The “Why” of policing combined with Character Type creates a variety of complex and interesting individuals. It would be possible, for example, to create four very different Power of Conscience characters depending on whether they view policing as a job, as a career, as a vocation or as a mistake. Their values and their world views would not change but their attitudes would clash. For example: How these characters define their “higher duty” or what is the “most right” is hugely influenced by the reason they are on the job. Those different perspectives provide enormous potential conflict. Here is the breakdown:

1. A Power of Conscience cop who sees policing as a job would probably believe the higher duty is owed to family. This cop would follow the rules, be conscientious and not take the job home.

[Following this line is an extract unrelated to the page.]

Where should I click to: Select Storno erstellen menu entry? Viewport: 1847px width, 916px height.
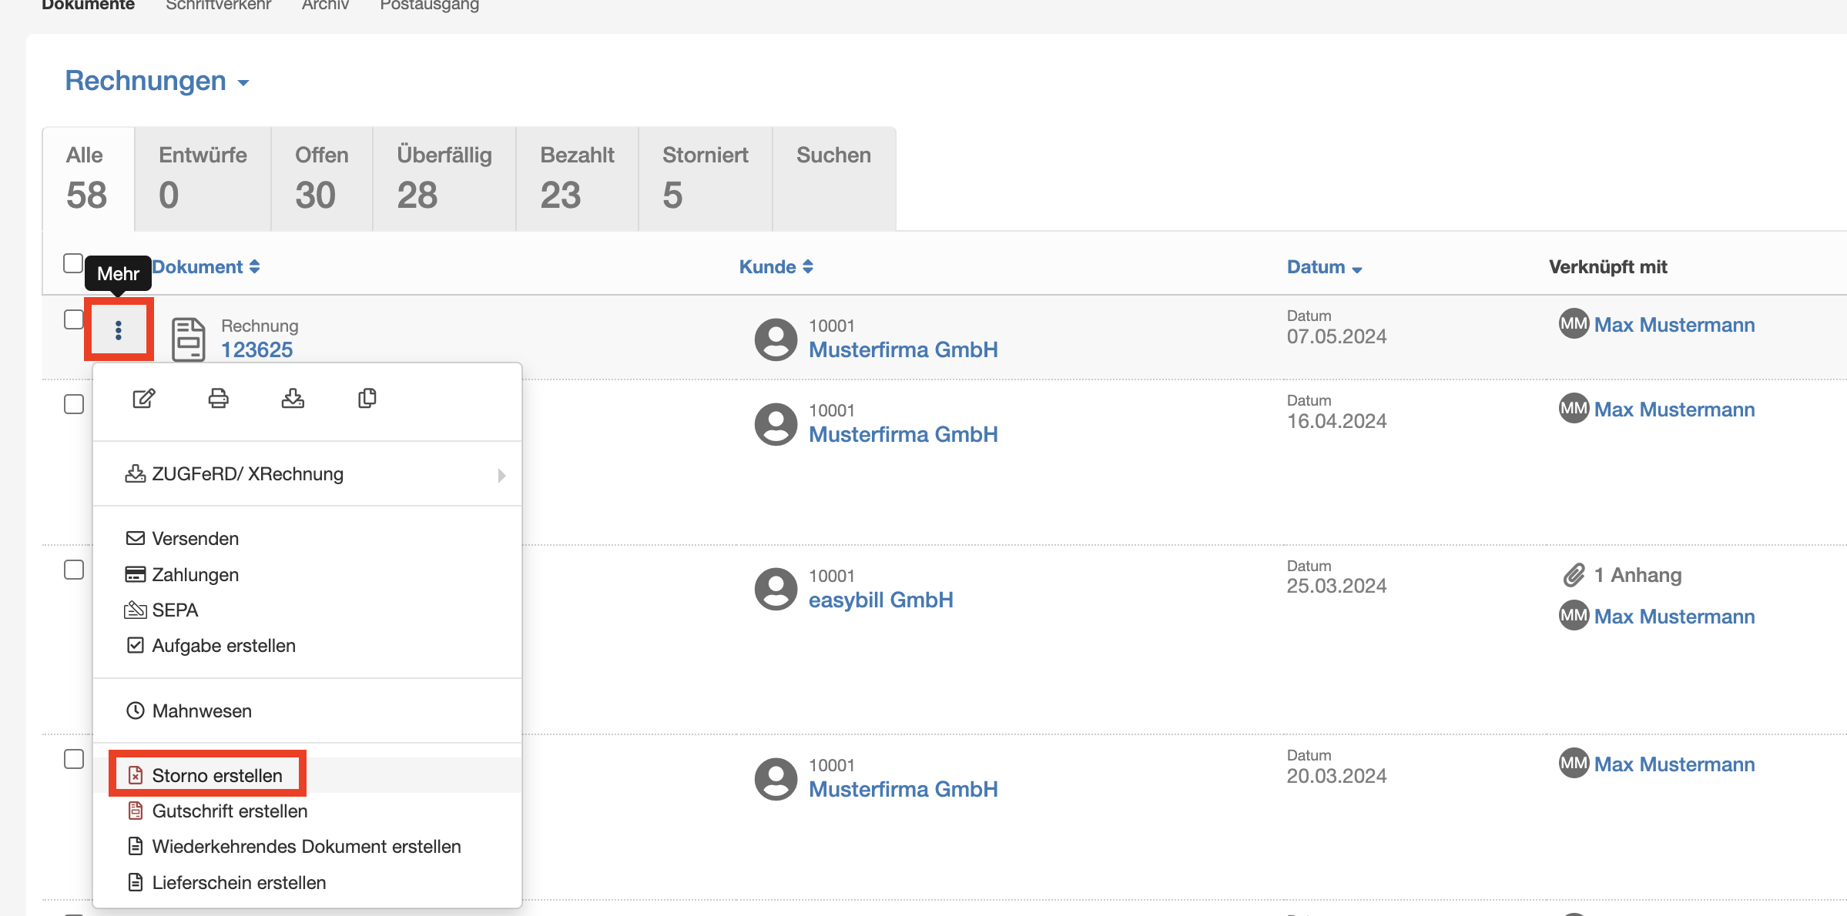pos(217,775)
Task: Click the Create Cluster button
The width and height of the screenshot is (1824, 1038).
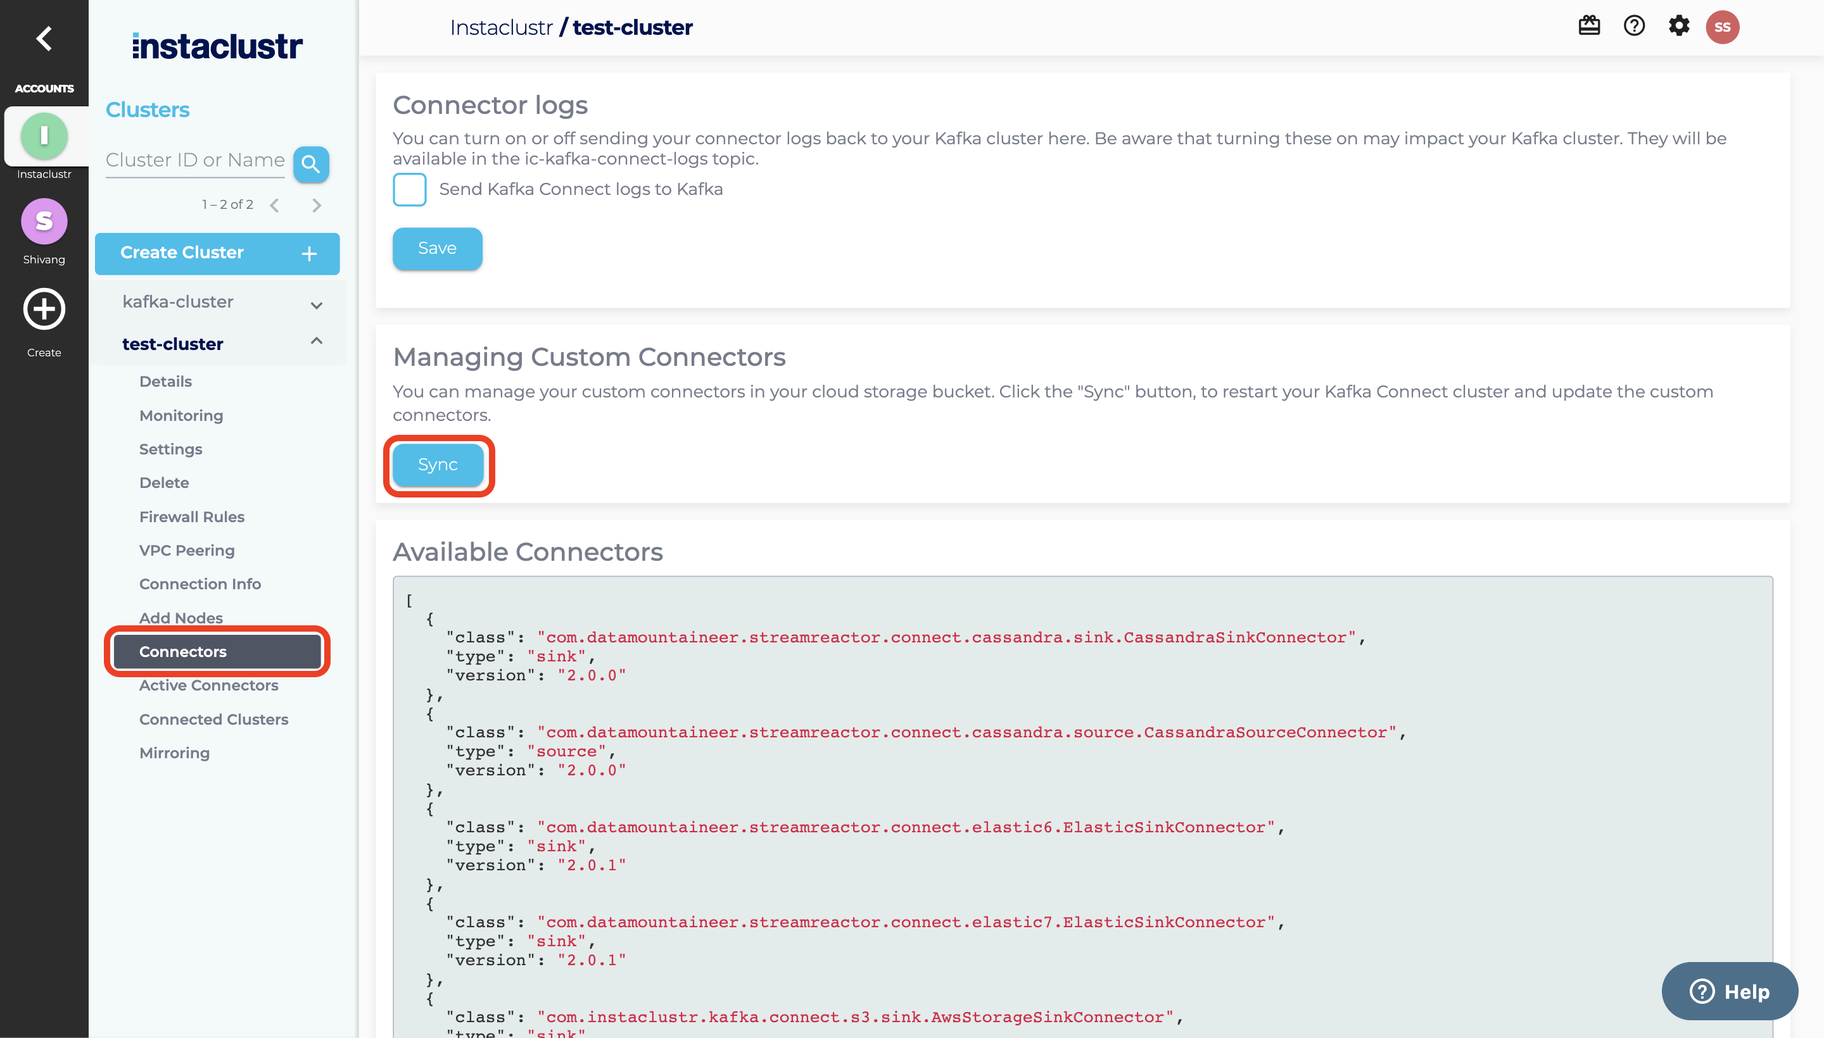Action: [x=217, y=253]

2. A Power of Conscience cop who sees policing as a career would probably believe the higher duty is owed to the organization or society. The higher the cop rises, the more effective the position becomes to do good and improve the larger situation. This cop would be relentless in seeking opportunities to advance a larger moral agenda.

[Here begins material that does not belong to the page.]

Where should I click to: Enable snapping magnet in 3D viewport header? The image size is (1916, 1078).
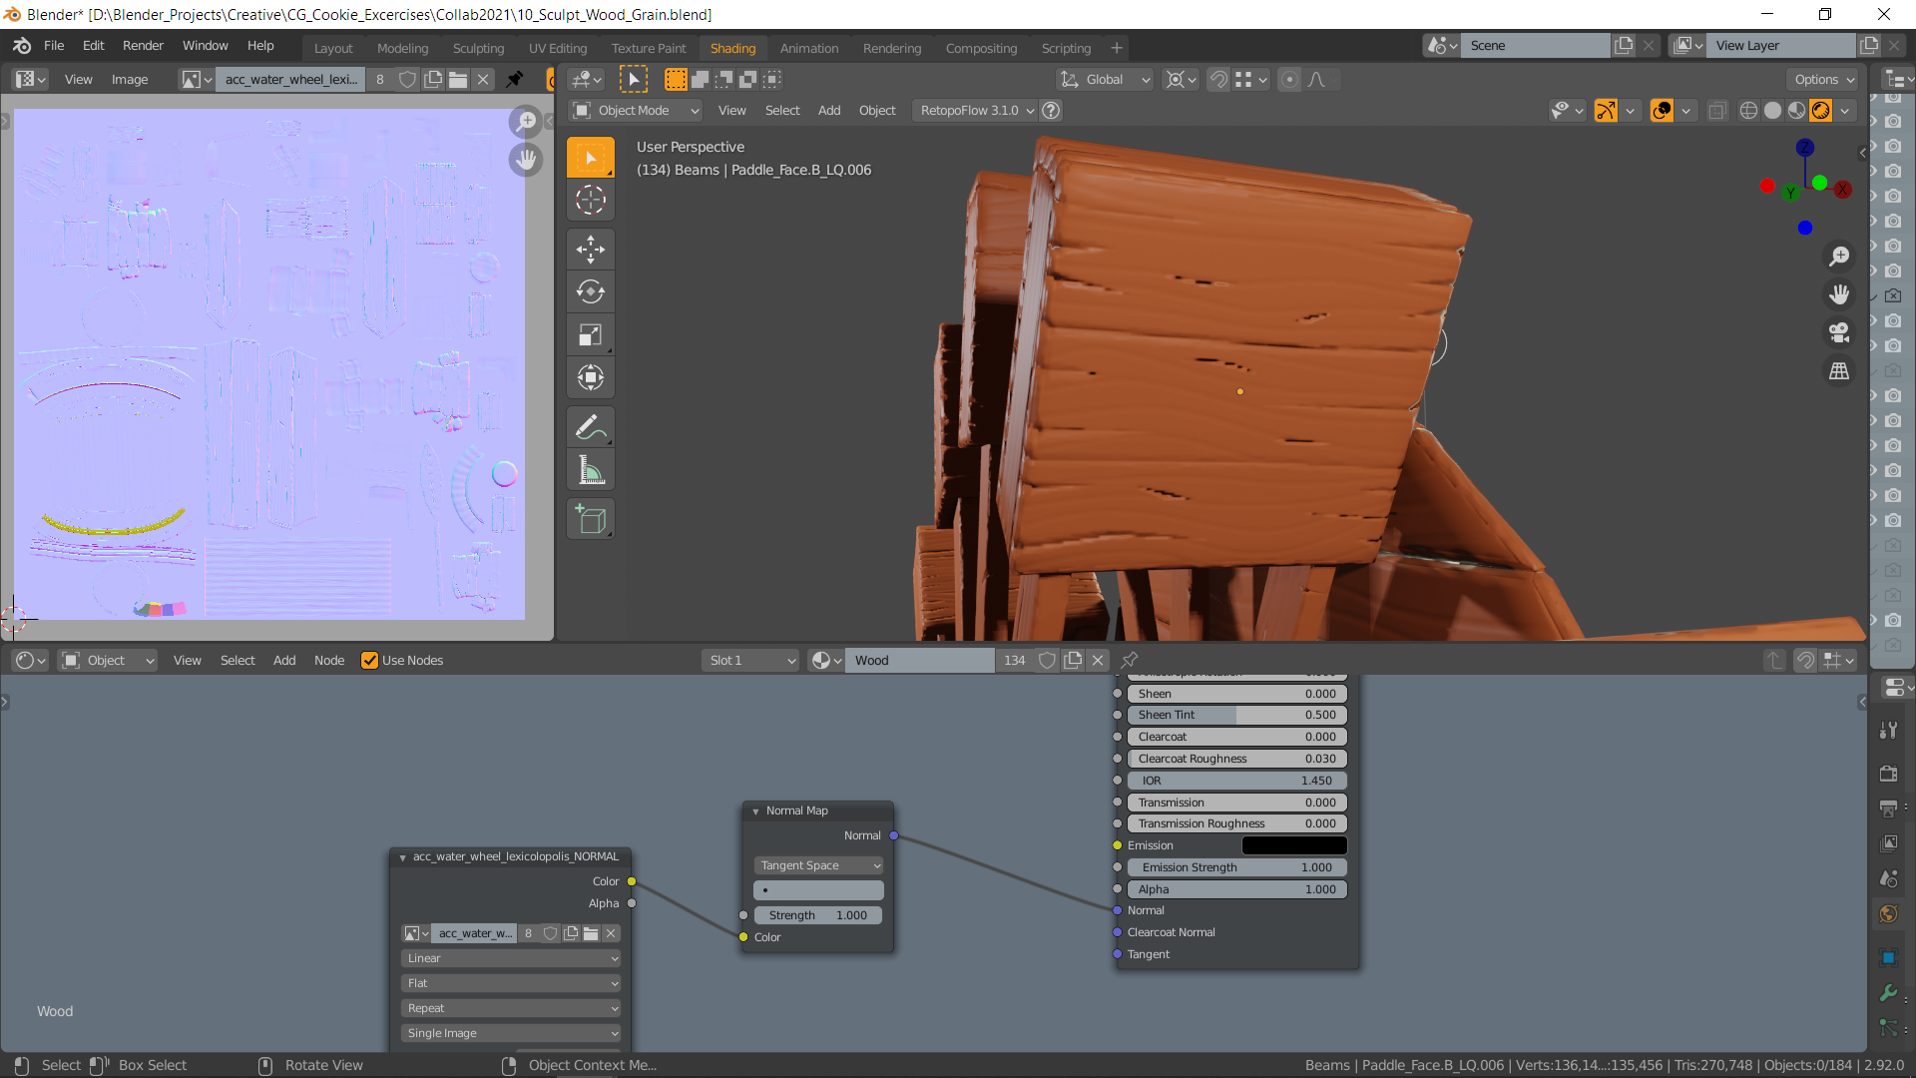1218,80
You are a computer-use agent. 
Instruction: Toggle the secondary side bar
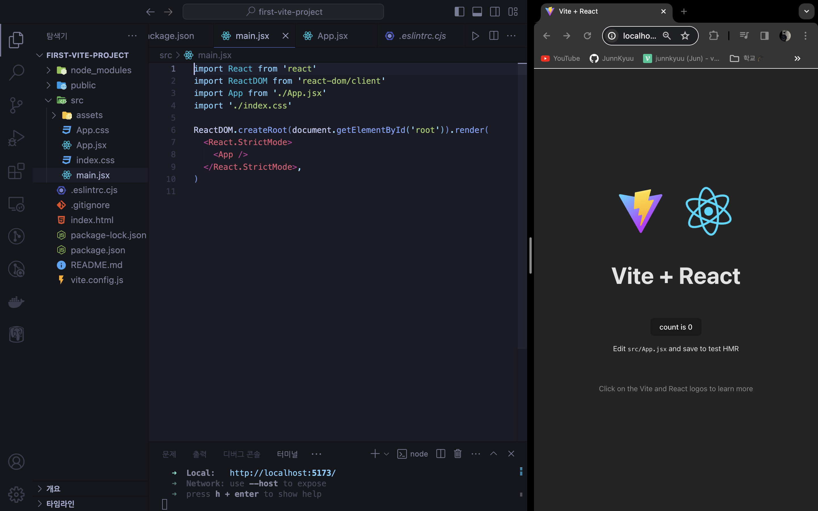pos(495,12)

3. A Power of Conscience cop who sees policing as a vocation probably believes the higher duty is owed to the victims of crime. This cop’s passion would be justice for the victims and punishment for the criminals. His or her personal life would be consumed by this life mission.

4. A Power of Conscience cop who see policing as a mistake would probably believe the higher duty is owed to one’s self. Policing can be a murky business where there often is no right answer and true justice is hard to find. This lack of clear-cut black and white or right and wrong would probably be an unbearable burden on this individual– giving rise to external moral outrage and internal guilt or self-loathing. How can I be good or worthy in a cesspool?

Creating an ensemble which clearly addresses “Why” the cop is on the job combined with Character Type provides an endless source of internal and external conflict. Making use of the full variety of human experience in specific combination creates memorable partnerships, unforgettable enemies and extraordinary individual characters.